═════ Zu lesender Auszug ═════

# Notfall!!! Goldfisch frisst großen Wurm



## Mops (6. Juli 2011)

Hallo,

war eben noch mal kurz am Teich und wunderte mich über die Wasserbewegungen. Dann sah ich das mein einer __ Goldfisch einen riesigen __ Regenwurm in dem Maul hatte und vom Schubi gejagt wurde, der auch etwas abhaben wollte. 

Ne ganze Zeit später hatte der Goldi immer noch ein riesiges Stück Wurm raushängen, so ca. 5cm lang. Da der Goldi selbst aber auch nur knappe 10cm groß ist, mach ich mir nun Sorgen, ob das ganze evtl. gefährlich ist???

═════ Ausgangsmaterial ═════

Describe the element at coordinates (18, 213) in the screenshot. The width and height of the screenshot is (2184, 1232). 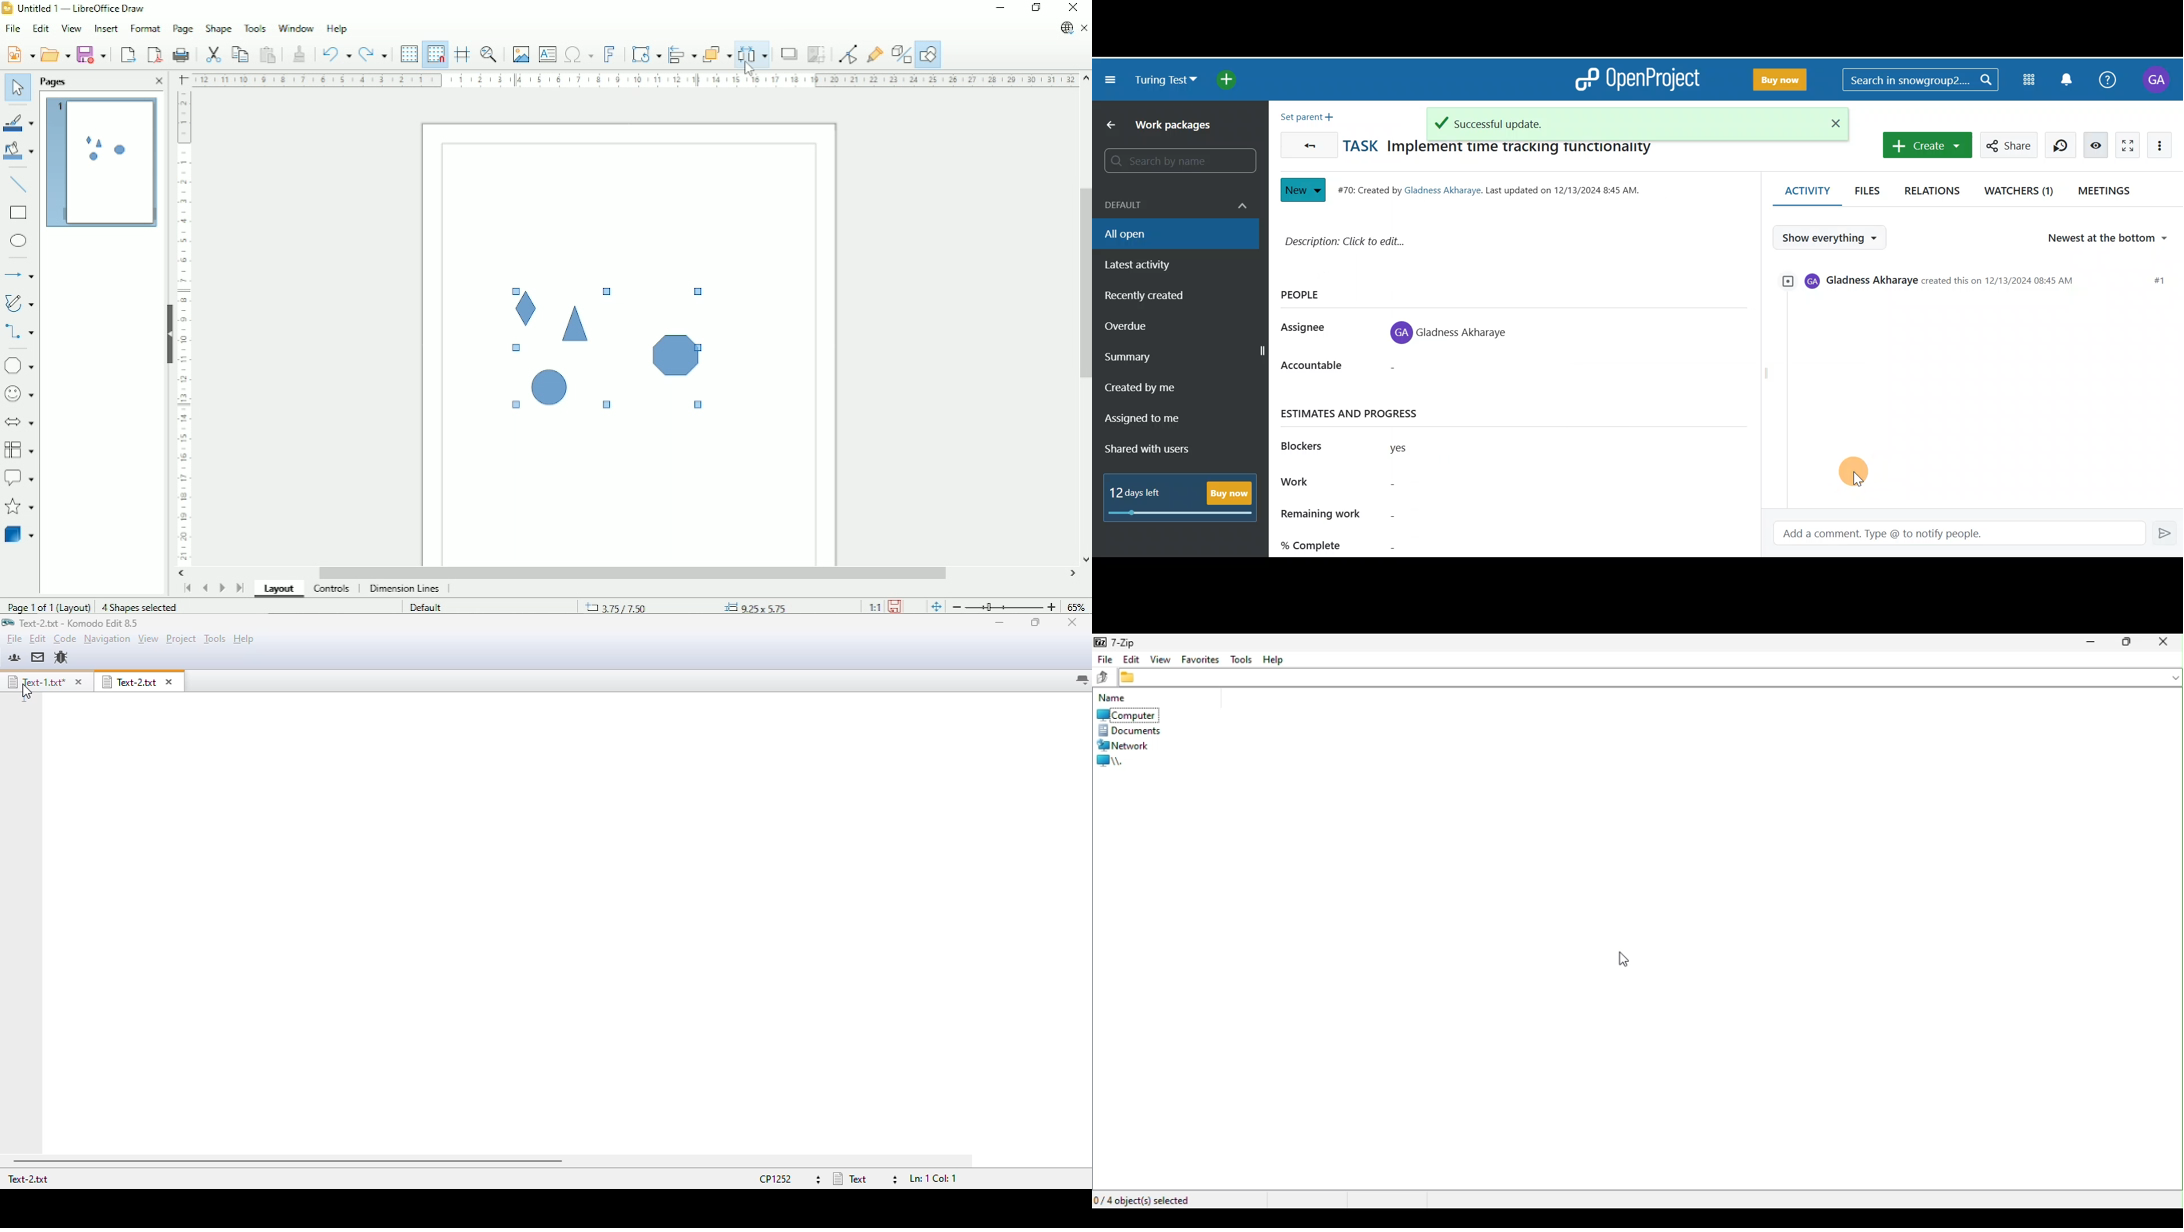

═════

Wie lang ist laut dem Auszug über den Goldfisch das Stück Wurm, das ihm nach längerer Zeit noch aus dem Maul hängt?

Ungefähr 5 cm.